● LA CONSIGNE: Reprenez le passage sur les luttes du quinquennat 2002-2007 et écrivez-en la suite à partir de sa dernière phrase.

La perspective : en finir avec le capitalisme
Le quinquennat 2002-2007 a été riche en luttes. Outre le mouvement de mai-juin 2003 évoqué plus haut, les années 2005 et 2006 ont connu des mobilisations sans précédent dans plusieurs secteurs de la jeunesse : mouvement lycéen au printemps 2005, émeutes des banlieues à l’automne 2005, mouvement contre le CPE et la loi dite d’égalité des chances au printemps 2006. D’autres secteurs se sont mobilisés en opposition au gouvernement, depuis le mouvement des chercheurs jusqu’à la campagne de solidarité avec les enfants sans-papiers conduite par le Réseau Éducation Sans Frontières (RESF). Électoralement, les deux faits marquants sur cette période ont été la sanction du gouvernement aux régionales de 2004, et surtout le rejet du traité constitutionnel européen le 29 mai 2005, en rupture avec le positionnement de l’UMP et du PS.

Entrées de pointage de mots et d'éléments:
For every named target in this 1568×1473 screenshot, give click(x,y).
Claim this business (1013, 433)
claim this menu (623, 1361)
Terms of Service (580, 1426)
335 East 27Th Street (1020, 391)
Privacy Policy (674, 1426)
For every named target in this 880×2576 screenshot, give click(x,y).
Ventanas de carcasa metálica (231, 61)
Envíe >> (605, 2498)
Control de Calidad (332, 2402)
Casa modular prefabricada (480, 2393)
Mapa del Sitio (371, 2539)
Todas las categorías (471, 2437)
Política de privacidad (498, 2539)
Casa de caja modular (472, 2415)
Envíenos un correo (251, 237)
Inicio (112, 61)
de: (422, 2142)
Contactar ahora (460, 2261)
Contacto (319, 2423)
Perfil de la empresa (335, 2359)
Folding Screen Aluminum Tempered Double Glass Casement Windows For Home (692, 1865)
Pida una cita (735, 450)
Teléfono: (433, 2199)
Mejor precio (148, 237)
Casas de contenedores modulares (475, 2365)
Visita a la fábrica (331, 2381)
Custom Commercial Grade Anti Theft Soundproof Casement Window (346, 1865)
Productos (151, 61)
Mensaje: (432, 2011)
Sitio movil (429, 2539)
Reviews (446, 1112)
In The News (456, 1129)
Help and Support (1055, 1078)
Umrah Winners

● RÉSULTAT ATTENDU:
Cette série, qui fait écho aux mobilisations ailleurs, en Amérique latine notamment, témoigne à elle seule de la persistance de fortes tensions sociales et politiques. Le capitalisme mondialisé, le Medef et ses alliés libéraux de droite et de gauche n’ont pas encore emporté la partie. Les capacités de résistance du monde du travail sont sérieusement amoindries après des années de restructurations, de plans de licenciements et de précarisation forcenée. Les perspectives politiques sont obscurcies par les avancées idéologiques d’un système qui promeut la frénésie consumériste, « la croissance », les valeurs morales traditionnelles, « l’ordre juste », « la République » et « l’identité française ». Mais les capacités de lutte et les perspectives n’ont pas été annihilées. En France comme ailleurs, en Amérique latine notamment, la résistance populaire se manifeste à différents endroits.

L’accession de Le Pen au second tour des présidentielles de 2002 a brutalement confirmé ce que l’extrême gauche analysait depuis plusieurs années : une course de fond est engagée avec le capitalisme, qui va reposer à plus ou moins long terme l’alternative socialisme ou barbarie. La faillite du stalinisme a laissé un vide politique sans précédent, posant la nécessité de la construction d’une nouvelle force politique ancrée dans la lutte des classes, pour en finir avec le capitalisme.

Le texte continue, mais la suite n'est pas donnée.